- THE TASK:
Quote everything from the line containing "You are a GUI" down to the line containing "Action: click(659, 119)", both included, without changing anything.

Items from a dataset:
--- Start ---

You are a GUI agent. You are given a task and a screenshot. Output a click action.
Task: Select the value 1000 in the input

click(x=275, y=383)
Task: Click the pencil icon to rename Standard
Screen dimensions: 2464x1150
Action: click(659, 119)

--- End ---
--- Start ---

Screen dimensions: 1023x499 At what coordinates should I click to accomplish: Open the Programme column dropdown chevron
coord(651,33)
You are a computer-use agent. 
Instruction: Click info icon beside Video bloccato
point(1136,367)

--- End ---
--- Start ---

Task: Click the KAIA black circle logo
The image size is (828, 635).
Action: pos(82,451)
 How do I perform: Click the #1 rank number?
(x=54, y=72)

--- End ---

- SOLUTION TO THE PROBLEM:
You are a GUI agent. You are given a task and a screenshot. Output a click action.
Task: Select the value 1000 in the input

click(x=275, y=383)
Task: Click the pencil icon to rename Standard
Screen dimensions: 2464x1150
Action: click(659, 119)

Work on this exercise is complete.